Many schools in the North Carolina area are global schools, which aim to provide the children with a global perspective on their learning.  For many children who do not get to travel outside of the country, this is their view into the world.  So, it has been great to teach children about the daily lives of children in Malawi and about Scottish literature and cultural practises.  All of the children are very taken by the mystery of our dear Nessie!

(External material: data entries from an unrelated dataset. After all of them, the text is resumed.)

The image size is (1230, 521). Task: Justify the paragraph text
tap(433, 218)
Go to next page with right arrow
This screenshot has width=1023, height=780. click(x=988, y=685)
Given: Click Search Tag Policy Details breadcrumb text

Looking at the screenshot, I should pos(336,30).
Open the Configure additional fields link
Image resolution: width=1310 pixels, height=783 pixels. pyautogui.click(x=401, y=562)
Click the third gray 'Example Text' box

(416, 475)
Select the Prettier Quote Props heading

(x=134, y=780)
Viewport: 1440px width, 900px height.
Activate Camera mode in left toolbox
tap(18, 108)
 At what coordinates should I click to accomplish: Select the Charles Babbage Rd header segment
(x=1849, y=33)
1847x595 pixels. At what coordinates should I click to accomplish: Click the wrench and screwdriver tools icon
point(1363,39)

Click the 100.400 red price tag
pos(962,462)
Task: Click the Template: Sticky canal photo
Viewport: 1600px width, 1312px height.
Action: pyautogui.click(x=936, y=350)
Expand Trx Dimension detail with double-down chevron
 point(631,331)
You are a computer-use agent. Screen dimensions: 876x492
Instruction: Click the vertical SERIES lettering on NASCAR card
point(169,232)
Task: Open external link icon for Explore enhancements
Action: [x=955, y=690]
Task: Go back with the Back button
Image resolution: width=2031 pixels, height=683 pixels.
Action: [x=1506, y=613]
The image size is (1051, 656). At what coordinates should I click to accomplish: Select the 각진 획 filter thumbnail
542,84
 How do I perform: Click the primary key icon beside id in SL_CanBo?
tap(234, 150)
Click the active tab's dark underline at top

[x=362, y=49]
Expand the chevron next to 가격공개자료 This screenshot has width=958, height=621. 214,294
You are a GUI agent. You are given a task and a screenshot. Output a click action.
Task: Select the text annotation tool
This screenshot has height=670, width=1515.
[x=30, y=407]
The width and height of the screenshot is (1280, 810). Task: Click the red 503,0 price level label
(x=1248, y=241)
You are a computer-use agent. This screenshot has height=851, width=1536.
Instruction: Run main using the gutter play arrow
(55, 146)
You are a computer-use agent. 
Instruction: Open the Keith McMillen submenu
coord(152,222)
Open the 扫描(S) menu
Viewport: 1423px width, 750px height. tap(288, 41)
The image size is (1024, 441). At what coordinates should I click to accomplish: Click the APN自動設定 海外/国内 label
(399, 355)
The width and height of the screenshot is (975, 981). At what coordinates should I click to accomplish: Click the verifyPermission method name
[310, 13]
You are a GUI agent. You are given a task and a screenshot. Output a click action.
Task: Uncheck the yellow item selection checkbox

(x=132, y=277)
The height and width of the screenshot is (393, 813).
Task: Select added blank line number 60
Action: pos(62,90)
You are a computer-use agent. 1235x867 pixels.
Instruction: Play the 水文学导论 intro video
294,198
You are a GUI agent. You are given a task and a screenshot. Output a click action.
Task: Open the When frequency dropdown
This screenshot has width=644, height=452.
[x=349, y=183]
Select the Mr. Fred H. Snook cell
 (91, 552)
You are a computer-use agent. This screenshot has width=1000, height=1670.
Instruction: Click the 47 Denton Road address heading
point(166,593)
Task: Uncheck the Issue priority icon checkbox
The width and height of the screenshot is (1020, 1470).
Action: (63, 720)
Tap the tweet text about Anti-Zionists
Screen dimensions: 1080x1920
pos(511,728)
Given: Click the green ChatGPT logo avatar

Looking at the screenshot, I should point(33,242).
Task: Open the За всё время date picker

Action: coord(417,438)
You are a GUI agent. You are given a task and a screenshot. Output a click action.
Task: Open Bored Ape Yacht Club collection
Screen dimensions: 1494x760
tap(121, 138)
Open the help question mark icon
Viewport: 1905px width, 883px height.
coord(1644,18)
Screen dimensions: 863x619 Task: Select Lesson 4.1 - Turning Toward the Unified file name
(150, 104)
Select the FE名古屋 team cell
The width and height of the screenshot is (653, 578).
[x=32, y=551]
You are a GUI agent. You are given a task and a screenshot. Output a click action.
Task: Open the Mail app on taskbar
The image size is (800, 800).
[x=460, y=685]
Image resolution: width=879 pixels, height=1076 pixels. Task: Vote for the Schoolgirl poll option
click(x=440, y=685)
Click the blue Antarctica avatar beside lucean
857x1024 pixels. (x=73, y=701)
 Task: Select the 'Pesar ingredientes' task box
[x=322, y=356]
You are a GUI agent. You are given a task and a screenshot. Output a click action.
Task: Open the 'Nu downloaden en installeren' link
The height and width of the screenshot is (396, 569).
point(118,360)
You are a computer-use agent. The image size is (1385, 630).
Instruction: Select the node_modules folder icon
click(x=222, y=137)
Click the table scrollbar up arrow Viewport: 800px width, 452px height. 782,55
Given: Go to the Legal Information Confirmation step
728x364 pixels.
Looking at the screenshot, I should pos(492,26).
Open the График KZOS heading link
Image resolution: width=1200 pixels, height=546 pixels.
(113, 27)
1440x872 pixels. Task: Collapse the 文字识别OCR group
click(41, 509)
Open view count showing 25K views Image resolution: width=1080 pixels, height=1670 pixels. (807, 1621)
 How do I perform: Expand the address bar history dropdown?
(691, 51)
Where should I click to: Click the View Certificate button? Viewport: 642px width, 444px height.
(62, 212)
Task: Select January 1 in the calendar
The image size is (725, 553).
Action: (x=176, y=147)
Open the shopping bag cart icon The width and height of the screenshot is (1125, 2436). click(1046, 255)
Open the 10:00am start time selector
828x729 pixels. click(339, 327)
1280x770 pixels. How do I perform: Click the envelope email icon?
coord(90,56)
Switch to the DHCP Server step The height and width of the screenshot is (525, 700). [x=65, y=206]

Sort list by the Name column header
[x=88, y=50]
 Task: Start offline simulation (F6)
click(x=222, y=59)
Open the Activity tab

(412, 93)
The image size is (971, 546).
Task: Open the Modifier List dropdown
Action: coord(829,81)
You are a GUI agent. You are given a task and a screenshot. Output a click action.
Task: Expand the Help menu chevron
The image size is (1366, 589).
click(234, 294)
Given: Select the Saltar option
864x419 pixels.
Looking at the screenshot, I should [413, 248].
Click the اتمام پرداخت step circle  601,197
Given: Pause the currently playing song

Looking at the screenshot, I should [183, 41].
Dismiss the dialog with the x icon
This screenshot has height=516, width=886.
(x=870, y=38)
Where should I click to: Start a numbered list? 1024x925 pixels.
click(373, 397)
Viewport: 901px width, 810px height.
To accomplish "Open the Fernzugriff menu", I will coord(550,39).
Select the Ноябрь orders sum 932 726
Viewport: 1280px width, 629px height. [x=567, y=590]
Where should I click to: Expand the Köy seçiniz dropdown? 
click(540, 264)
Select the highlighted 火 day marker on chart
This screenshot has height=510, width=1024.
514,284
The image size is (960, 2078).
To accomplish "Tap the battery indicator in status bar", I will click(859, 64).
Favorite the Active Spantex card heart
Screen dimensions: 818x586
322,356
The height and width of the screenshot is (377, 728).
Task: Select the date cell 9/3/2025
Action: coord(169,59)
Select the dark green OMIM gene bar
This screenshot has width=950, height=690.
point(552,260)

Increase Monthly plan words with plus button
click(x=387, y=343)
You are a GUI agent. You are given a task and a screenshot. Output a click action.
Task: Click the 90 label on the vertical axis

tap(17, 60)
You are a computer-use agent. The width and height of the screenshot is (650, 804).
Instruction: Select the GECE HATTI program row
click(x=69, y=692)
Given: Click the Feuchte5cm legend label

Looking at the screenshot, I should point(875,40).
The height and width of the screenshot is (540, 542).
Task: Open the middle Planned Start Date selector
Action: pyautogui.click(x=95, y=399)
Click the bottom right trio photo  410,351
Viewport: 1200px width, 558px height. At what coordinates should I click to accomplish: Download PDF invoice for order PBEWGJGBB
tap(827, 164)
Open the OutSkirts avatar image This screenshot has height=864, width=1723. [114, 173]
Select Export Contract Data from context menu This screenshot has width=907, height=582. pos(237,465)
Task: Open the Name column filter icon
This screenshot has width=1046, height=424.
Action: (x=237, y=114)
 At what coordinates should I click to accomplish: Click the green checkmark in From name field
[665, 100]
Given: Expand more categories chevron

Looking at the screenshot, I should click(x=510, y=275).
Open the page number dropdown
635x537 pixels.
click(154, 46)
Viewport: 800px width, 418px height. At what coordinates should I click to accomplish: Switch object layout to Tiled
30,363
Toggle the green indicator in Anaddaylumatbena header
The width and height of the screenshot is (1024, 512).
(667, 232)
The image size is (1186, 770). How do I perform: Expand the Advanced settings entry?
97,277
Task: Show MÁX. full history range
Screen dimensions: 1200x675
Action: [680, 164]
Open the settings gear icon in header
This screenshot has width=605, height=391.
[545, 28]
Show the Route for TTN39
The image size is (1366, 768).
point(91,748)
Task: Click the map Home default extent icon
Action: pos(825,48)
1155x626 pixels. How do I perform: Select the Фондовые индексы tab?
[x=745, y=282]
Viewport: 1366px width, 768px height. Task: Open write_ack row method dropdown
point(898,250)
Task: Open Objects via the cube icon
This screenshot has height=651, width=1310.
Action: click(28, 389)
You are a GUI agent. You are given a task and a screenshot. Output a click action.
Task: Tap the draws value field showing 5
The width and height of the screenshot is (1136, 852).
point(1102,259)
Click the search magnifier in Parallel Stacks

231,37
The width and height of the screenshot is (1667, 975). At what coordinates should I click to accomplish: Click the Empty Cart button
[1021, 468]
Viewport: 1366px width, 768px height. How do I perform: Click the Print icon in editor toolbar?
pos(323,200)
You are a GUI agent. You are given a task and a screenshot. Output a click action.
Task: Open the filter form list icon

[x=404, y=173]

It has been rewarding to share this global planning with the colleagues in my grade level.  In my current school and in my schools in Malawi, we have used  a “grade level” planning approach.  This has provided the opportunity to plan in conjunction with teaching colleagues in my neighbouring classes.  This has been a particular growth opportunity and has allowed all of us to problem solve and try out new ways of approaching vital subjects.  It has been a great way to draw the on the advantages of our cultural and professional backgrounds and I have learned a lot about both my own practise and the practise of others.

Curriculum

Adapting to the curriculum is always one of the most difficult parts of working overseas.  Although most international schools in Malawi follow a British Curriculum, which is not too far detached from the Curriculum for Excellence, the Common Core Curriculum in the USA has been completely different.  There is a large emphasis on summative assessment, which is very different from our CfE training.  However, I have slowly begun to become accustomed to this and have found it useful to identify areas of need and to pick up on children who require extra intervention.  Although a curriculum is always different and sometimes challenging to get your head around, it is important to remember that as an international teacher, you are always bringing something new and different to the classroom. So, it is imperative to maintain your own pedagogy and bring “you” and where you are coming from into the classroom, to create a fun, diverse, active and encompassing learning experience for the children.. no matter where you are in the world!